AMO Pharma receives FDA Fast Track Status

AMO-02 (tideglusib), an inhibitor of glycogen synthase kinase 3 beta (GSK3beta), is currently undergoing Phase II safety testing in adolescents and adults with myotonic dystrophy. The form of the inherited defect, apparent at birth, is termed congenital DM1. It leads to weak muscle tone (hypotonia), an inward- and upward-turning foot, breathing problems, delayed development, and intellectual disability in newborns.

Myotonic dystrophy, the most common form of muscular dystrophy, is caused by a mutation in the dystrophia myotonica protein kinase (DMPK) gene that results in an expanded CTG triple (trinucleoide) repeat. The severity of the condition varies with the number of these repeats. The usual form of the DMPK gene has five to 30 repeat copies. Mildly affected individuals have from 50 to 80 repeats and children with the severe congenital form of the condition have 2,000 or more copies of the repeat. The mutant DMPK mRNA transcripts containing the repeats change the regulation and activity of RNA binding proteins, such as CUG-binding protein 1 (CUBP1), in the affected cells, leading to the DM1 pathology.
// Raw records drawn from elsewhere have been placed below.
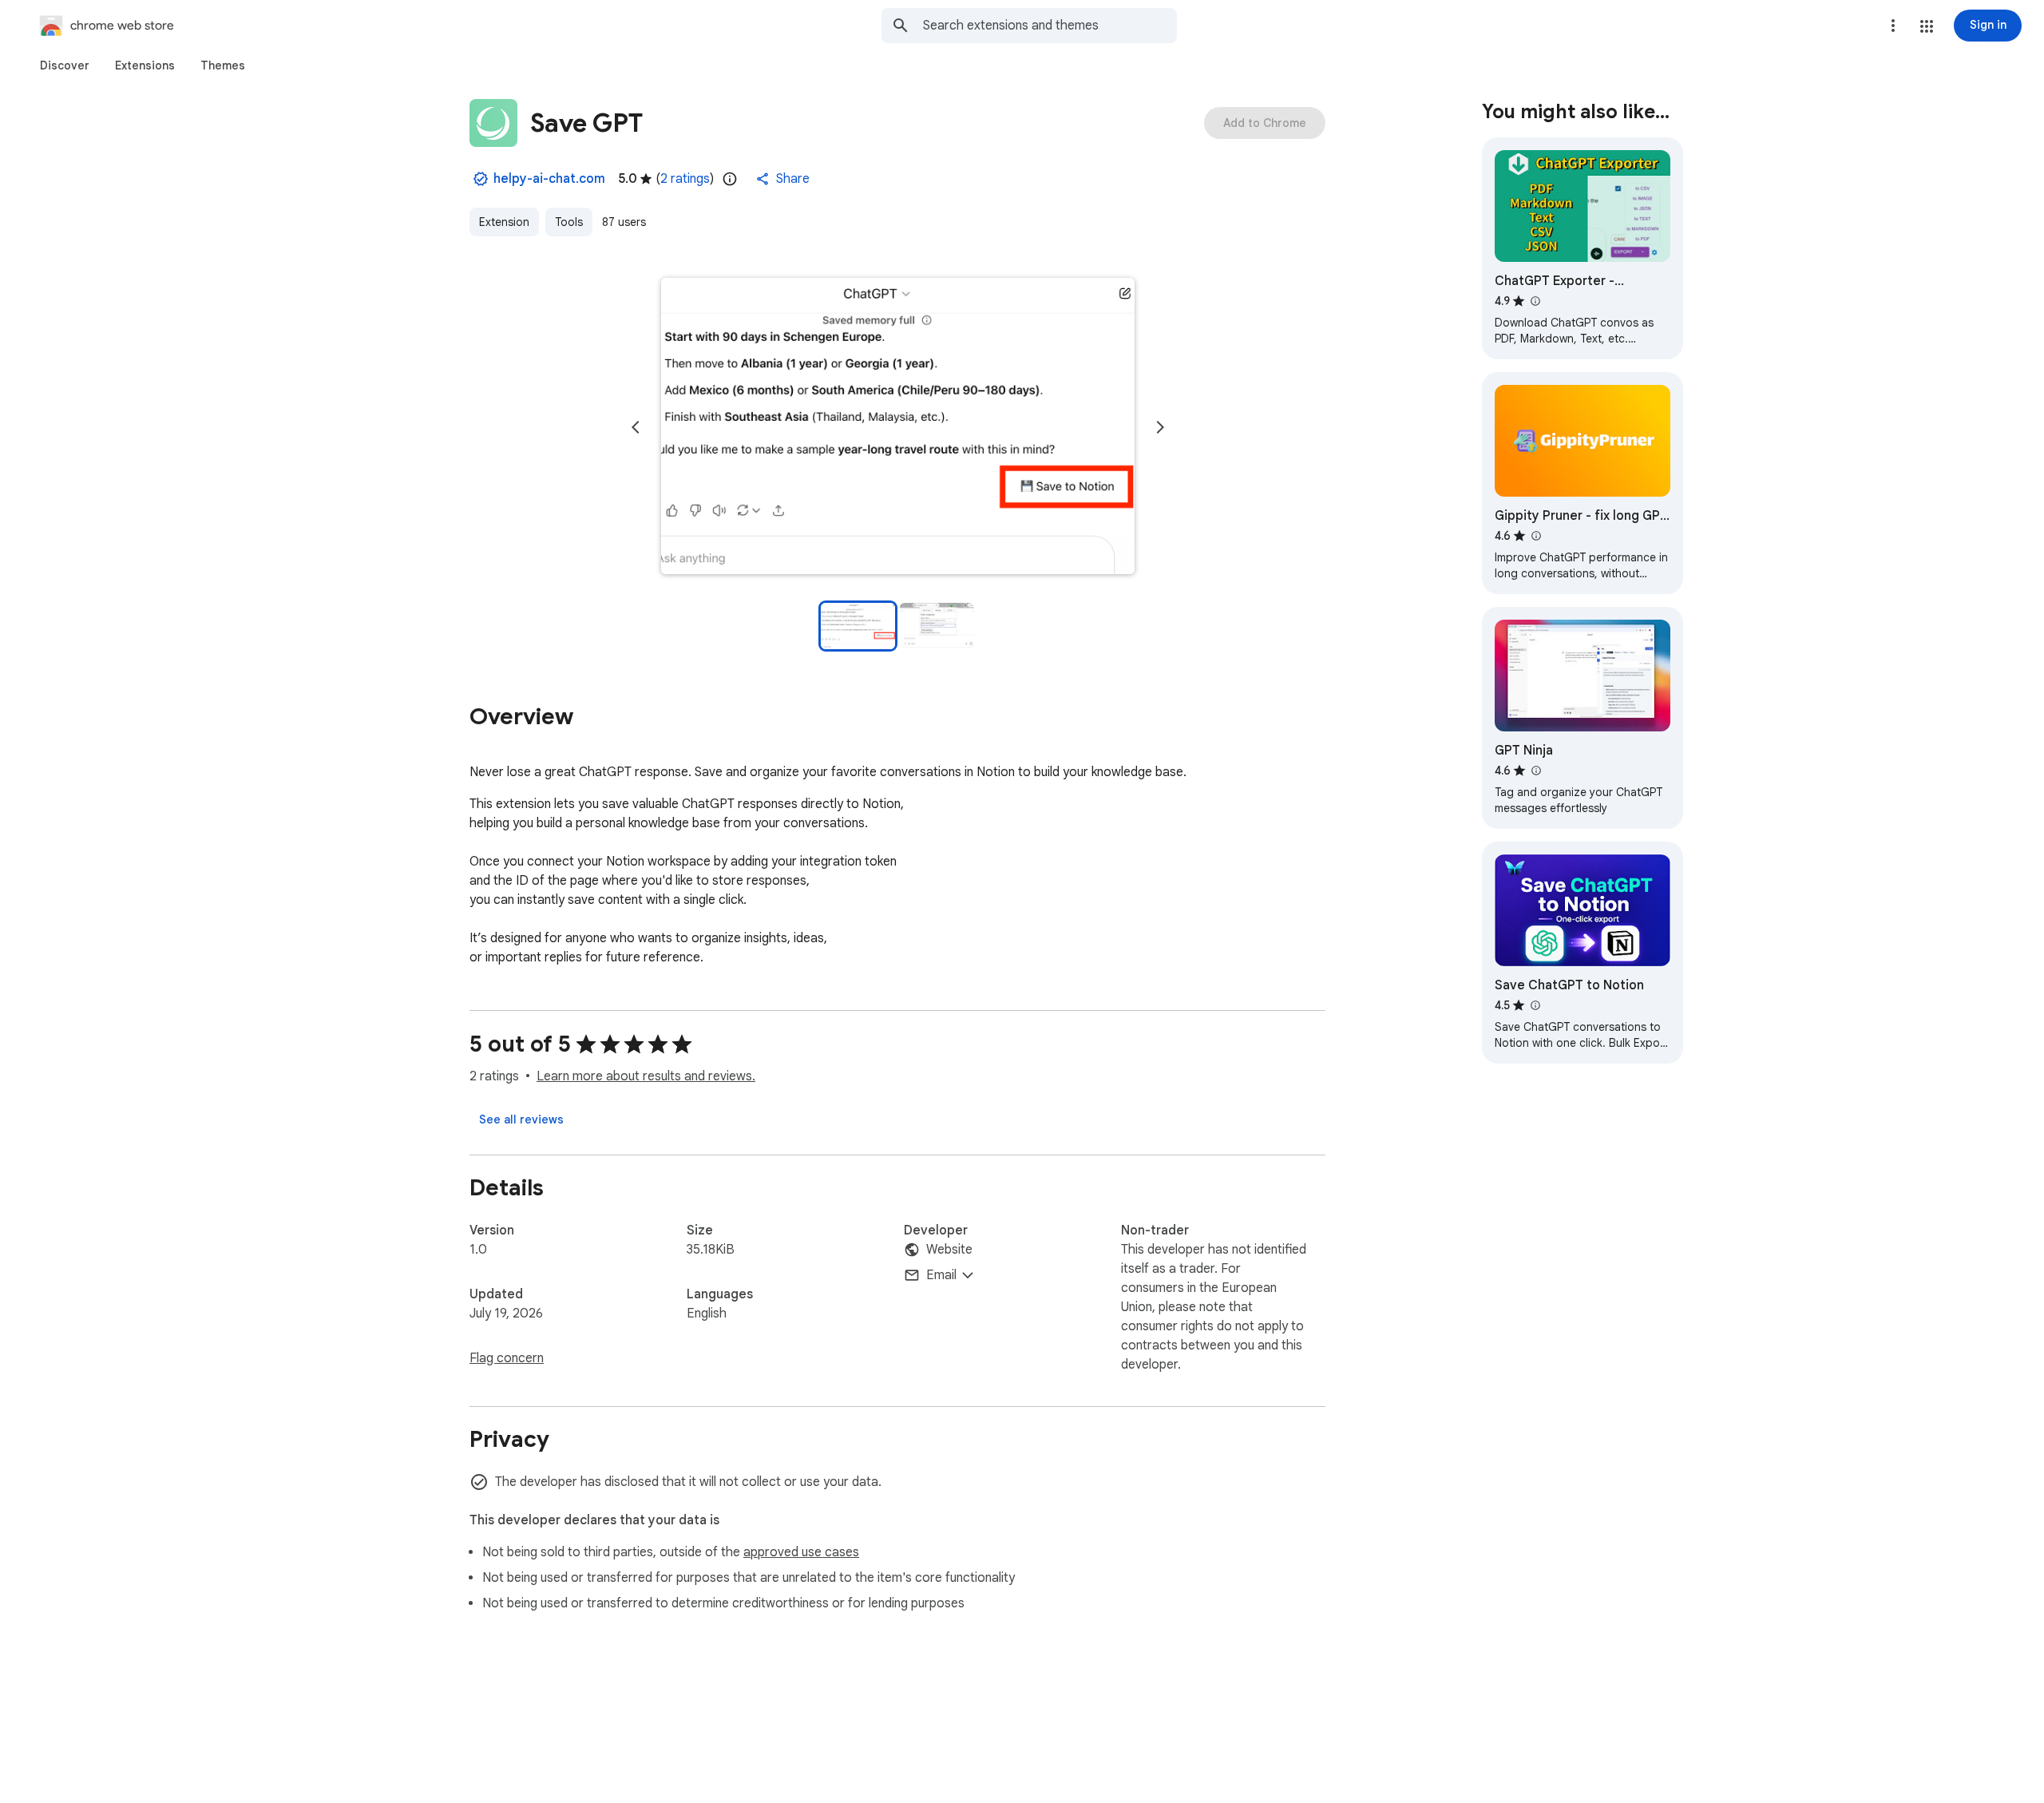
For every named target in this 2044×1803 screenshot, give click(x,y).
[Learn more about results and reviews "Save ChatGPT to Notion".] (1534, 1005)
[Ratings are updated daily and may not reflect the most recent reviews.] (730, 179)
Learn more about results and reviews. (646, 1076)
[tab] (64, 65)
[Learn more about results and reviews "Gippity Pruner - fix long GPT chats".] (1535, 536)
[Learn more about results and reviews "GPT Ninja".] (1535, 770)
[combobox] (1050, 25)
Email (941, 1275)
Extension (504, 222)
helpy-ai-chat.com (549, 179)
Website (949, 1250)
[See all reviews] (521, 1119)
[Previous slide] (636, 427)
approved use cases (801, 1552)
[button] (1927, 26)
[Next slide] (1160, 427)
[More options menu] (1893, 26)
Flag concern (506, 1358)
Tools (569, 222)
In cellular and animal models of congenital DM1 and Duchenne muscular dystrophy, as well as in muscle biopsies from patients, activity of GSK3beta is increased. Inhibitors of the enzyme have been shown to correct the activity of RNA binding proteins, such as CUGBP1, in animal models of DM1. AMO-02 has shown pre-clinical efficacy in transgenic animals and reversal of muscle cell differentiation deficits in ex vivo tissue samples derived from patients with congenital DM1.

“Our ongoing phase 2 clinical trial for AMO-02 in the UK is the first sponsor-led clinical study in the treatment of congenital myotonic dystrophy and represents a historic milestone in research and a new era of hope for patients and their families affected by this serious condition,” said AMO Pharma’s CEO and co-founder, Mike Snape.